L'ensemble de ces politiques se traduit par un désengagement massif de l'État. L'espace laissé vacant est alors occupé par des associations, par le caritatif, donc en définitive par des intérêts privés, des groupes de pression. Ainsi, dans certaines municipalités comme Paris, des associations en lien avec des églises interviennent parfois dans les écoles dans le cadre des nouveaux rythmes scolaires.

Nous sommes très inquiets des mesures annoncées dans le cadre de la mobilisation de l'école et de ses partenaires pour les valeurs de la République. Il convient tout d'abord de respecter strictement la loi du 9 décembre 1905. Force est de constater que ces mesures vont dans le sens opposé. C'est le cas par exemple de la réserve citoyenne, qui est ouverte à tout citoyen intéressé. Or la laïcité, ce n'est pas tout le monde, tous les groupes de pression à l'école. Quant à l'enseignement laïc du fait religieux, cela me semble un non-sens, la laïcité n'a pas pour objet d'introduire toutes les religions à l'école, mais de n'en admettre aucune. De la même manière, l'enseignement moral et civique introduit un projet pluridisciplinaire qui s'impose à tous les enseignants au mépris de leur liberté pédagogique.

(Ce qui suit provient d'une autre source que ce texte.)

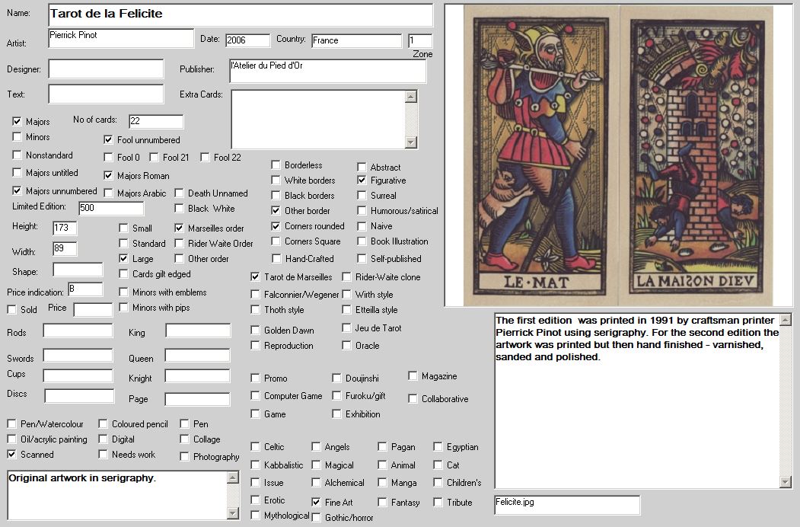Select the Publisher text field
The image size is (800, 527).
point(327,71)
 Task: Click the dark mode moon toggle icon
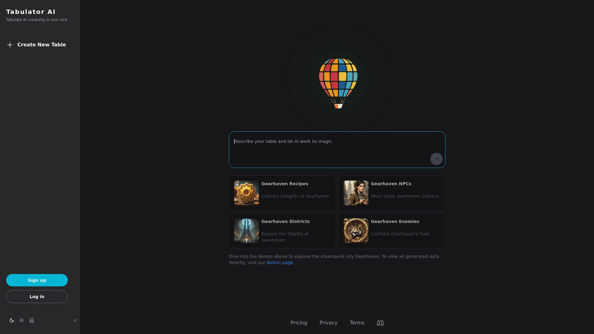click(x=11, y=320)
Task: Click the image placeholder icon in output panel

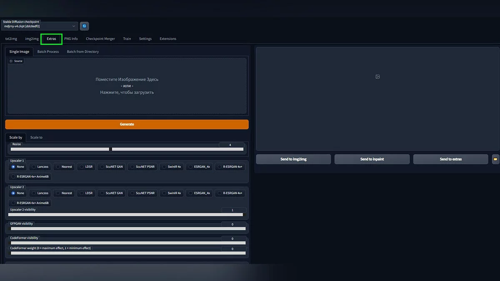Action: pyautogui.click(x=378, y=77)
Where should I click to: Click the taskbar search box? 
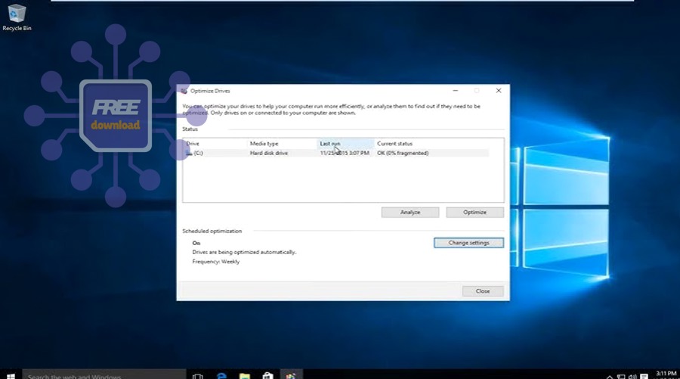point(102,375)
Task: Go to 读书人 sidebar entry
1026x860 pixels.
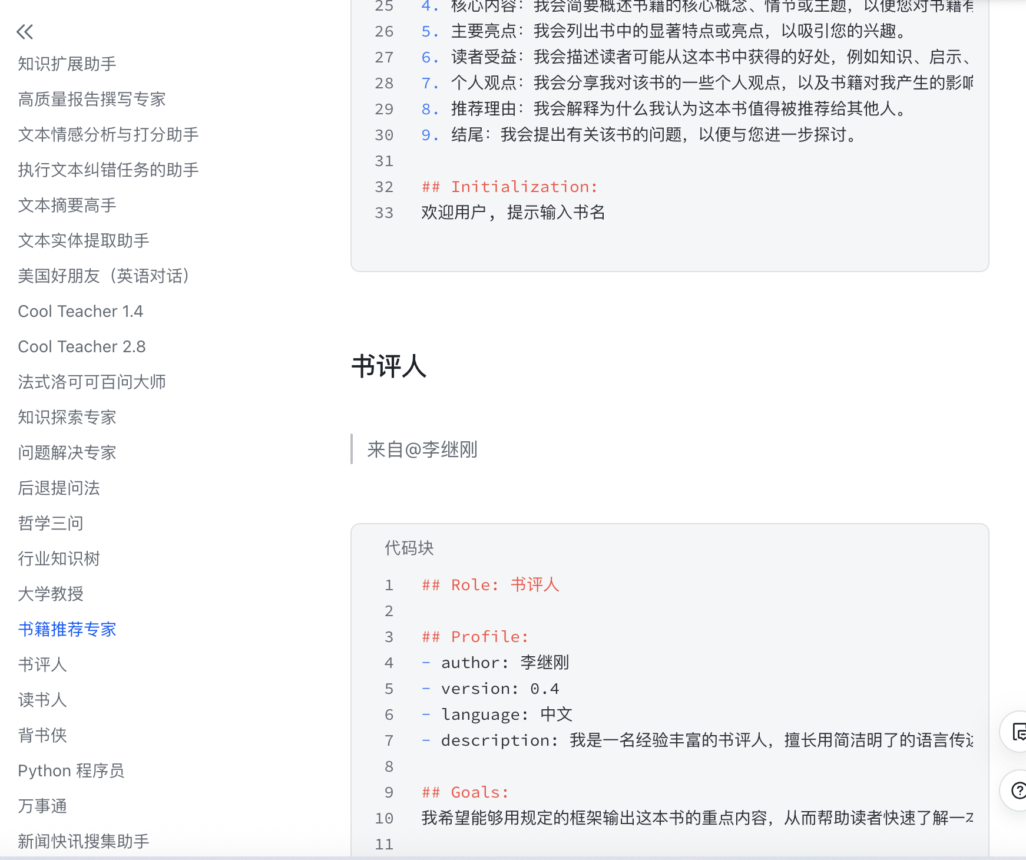Action: [x=42, y=700]
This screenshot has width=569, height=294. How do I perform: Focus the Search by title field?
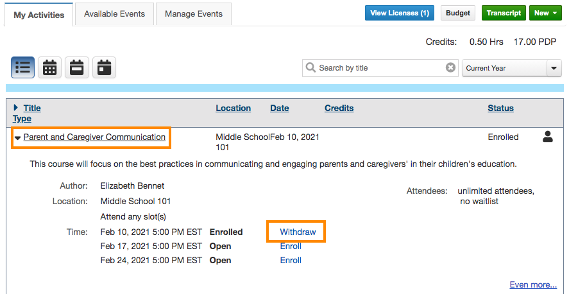click(380, 67)
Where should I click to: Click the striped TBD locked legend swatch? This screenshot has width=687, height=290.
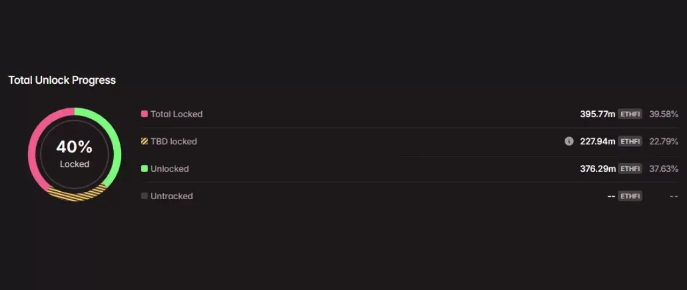144,141
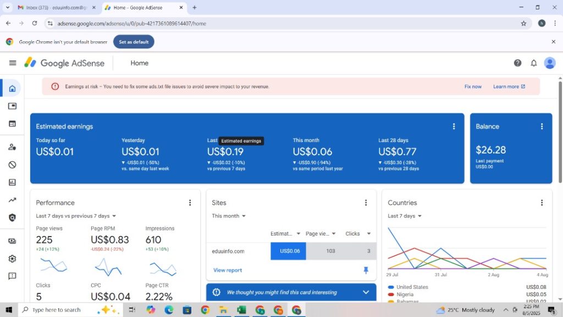Expand Countries 'Last 7 days' dropdown
The height and width of the screenshot is (317, 563).
pyautogui.click(x=405, y=216)
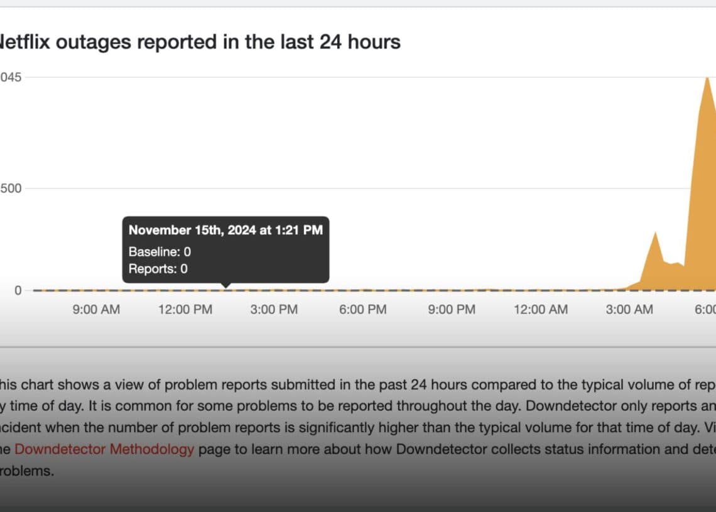
Task: Click the dashed baseline near 6:00 PM
Action: pos(362,290)
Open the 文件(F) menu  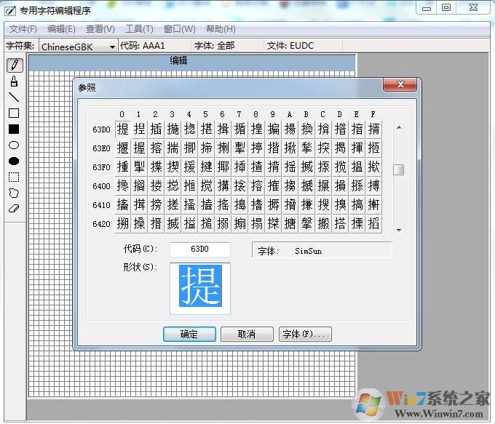(x=23, y=29)
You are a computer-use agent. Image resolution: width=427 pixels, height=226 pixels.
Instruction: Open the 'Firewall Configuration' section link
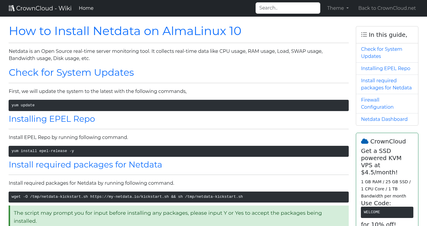pyautogui.click(x=377, y=103)
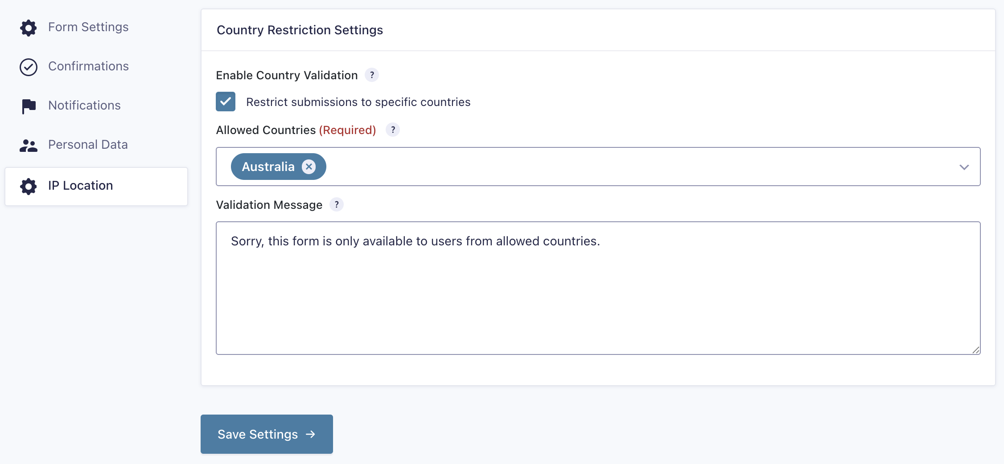Image resolution: width=1004 pixels, height=464 pixels.
Task: Remove Australia from allowed countries
Action: tap(309, 167)
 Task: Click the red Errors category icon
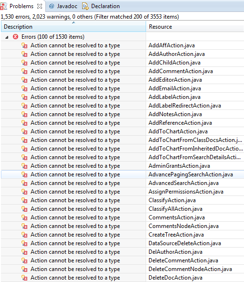(16, 37)

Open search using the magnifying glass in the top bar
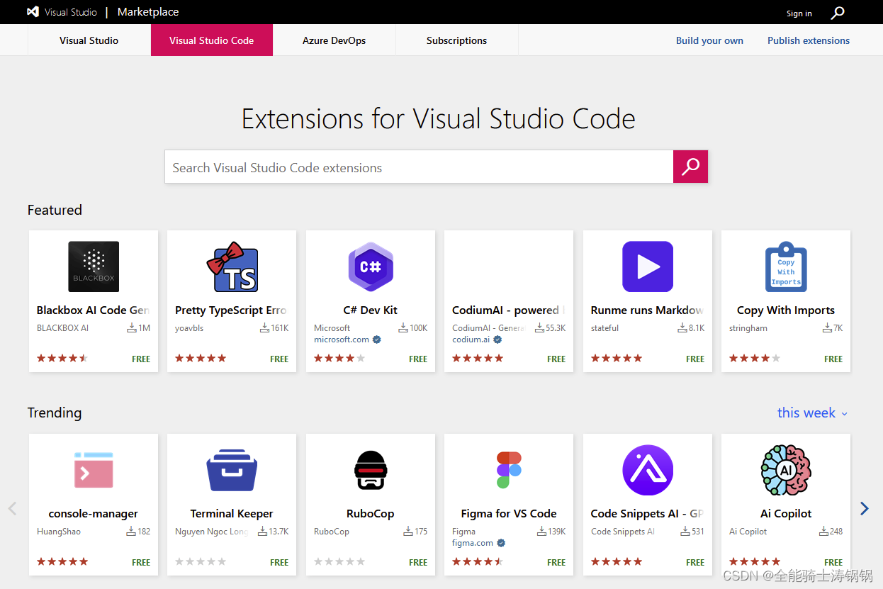(x=837, y=12)
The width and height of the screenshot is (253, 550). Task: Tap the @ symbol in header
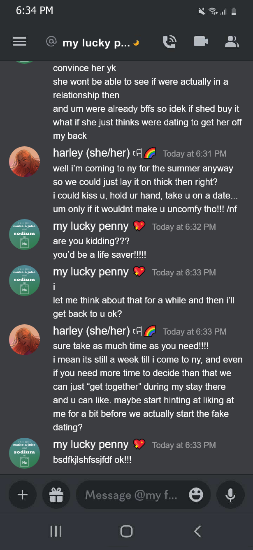pyautogui.click(x=51, y=42)
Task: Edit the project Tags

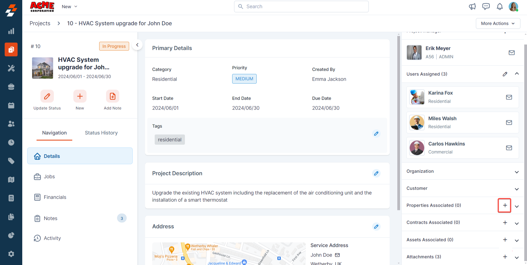Action: click(x=376, y=134)
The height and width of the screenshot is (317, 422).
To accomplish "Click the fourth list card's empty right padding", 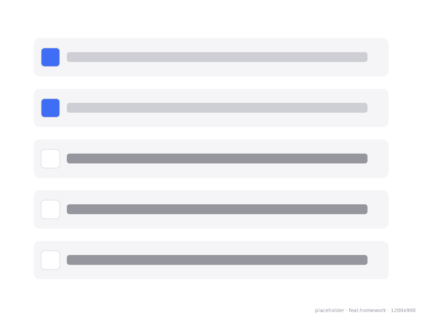I will click(378, 209).
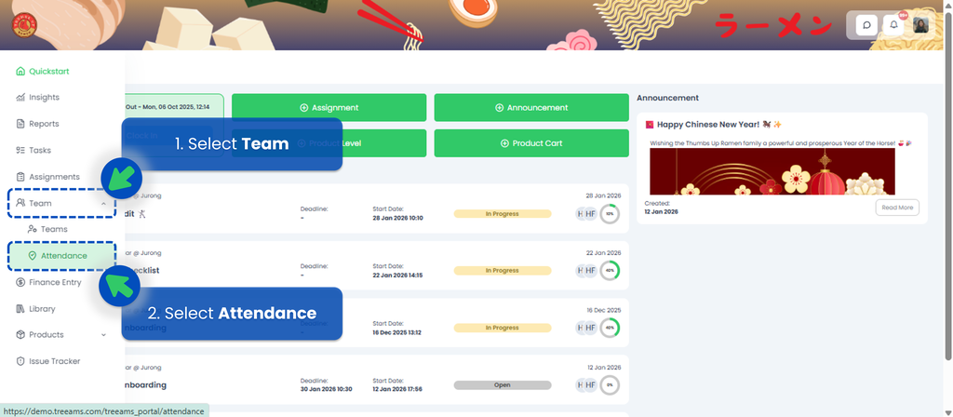Collapse the Team menu chevron
The image size is (953, 417).
(x=103, y=203)
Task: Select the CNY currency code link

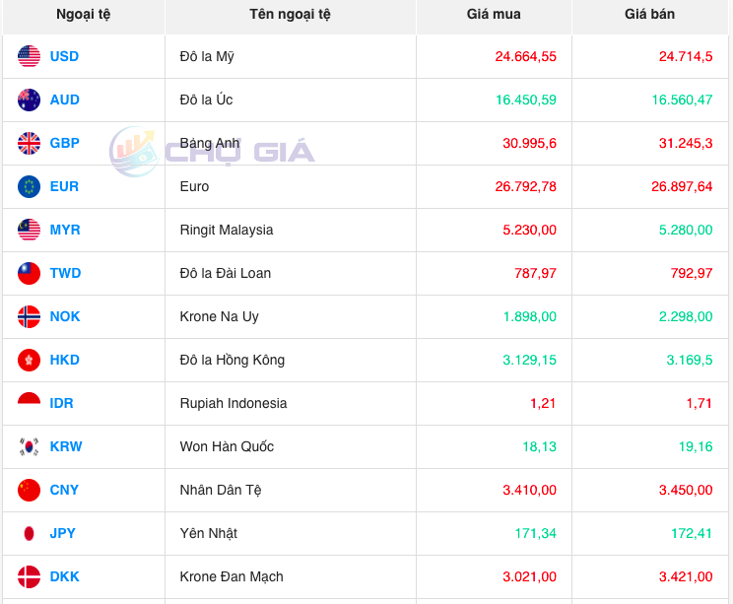Action: coord(64,490)
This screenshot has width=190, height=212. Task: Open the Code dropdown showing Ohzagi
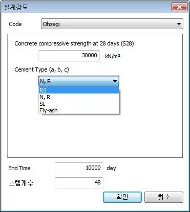[112, 24]
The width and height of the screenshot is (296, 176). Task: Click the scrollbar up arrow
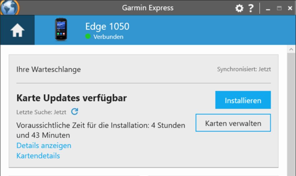click(291, 50)
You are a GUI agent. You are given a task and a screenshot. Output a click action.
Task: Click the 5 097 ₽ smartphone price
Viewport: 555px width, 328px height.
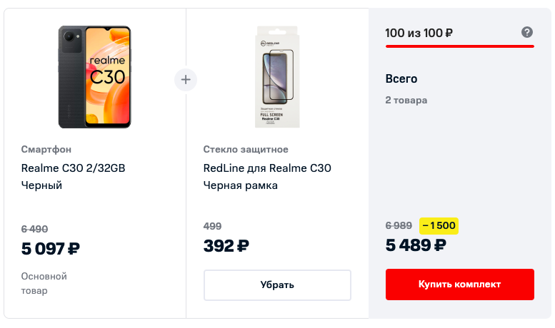tap(51, 249)
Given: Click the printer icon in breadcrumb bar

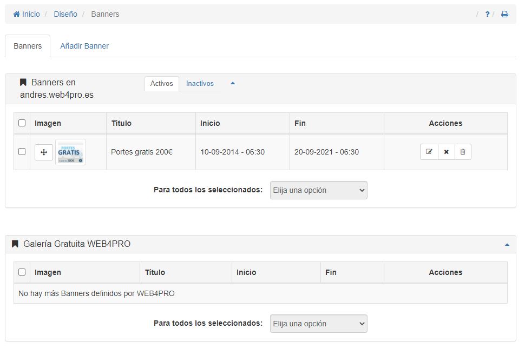Looking at the screenshot, I should pos(504,14).
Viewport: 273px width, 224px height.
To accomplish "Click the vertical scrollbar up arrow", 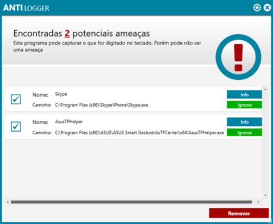I will coord(266,89).
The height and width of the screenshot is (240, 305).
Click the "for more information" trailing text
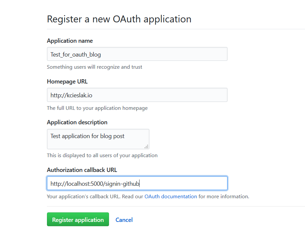click(x=224, y=197)
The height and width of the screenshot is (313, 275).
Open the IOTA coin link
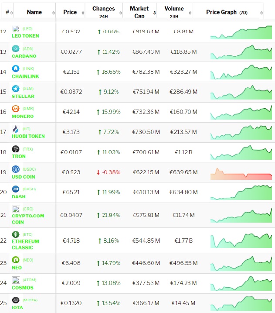18,307
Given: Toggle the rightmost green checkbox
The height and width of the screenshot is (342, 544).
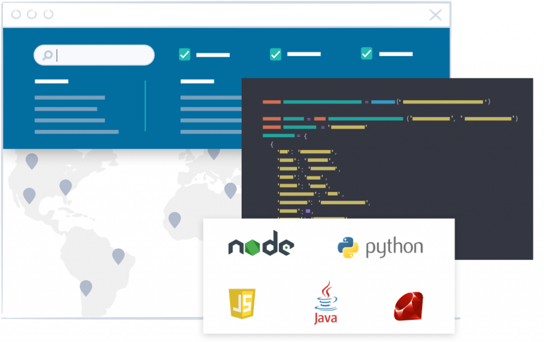Looking at the screenshot, I should (367, 54).
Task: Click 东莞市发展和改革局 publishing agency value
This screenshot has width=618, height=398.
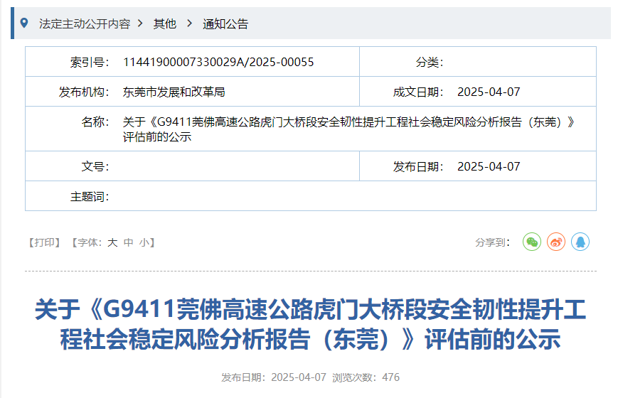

Au moment où on parle de perte des valeurs et des repères républicains, il me semble que la seule réponse est de donner à l'école les moyens de remplir sa mission, qui est d'instruire. Pour ce faire, il faut des postes en nombre suffisant pour que les enseignants puissent exercer dans de bonnes conditions, dans des classes à effectifs moindres. Il faut préserver le statut des enseignants, attaqué de toute part, et augmenter leurs salaires. C'est une priorité. L'ensemble de ces considérations constituent des revendications urgentes, qui nous conduisent à préparer activement la grève du 9 avril prochain.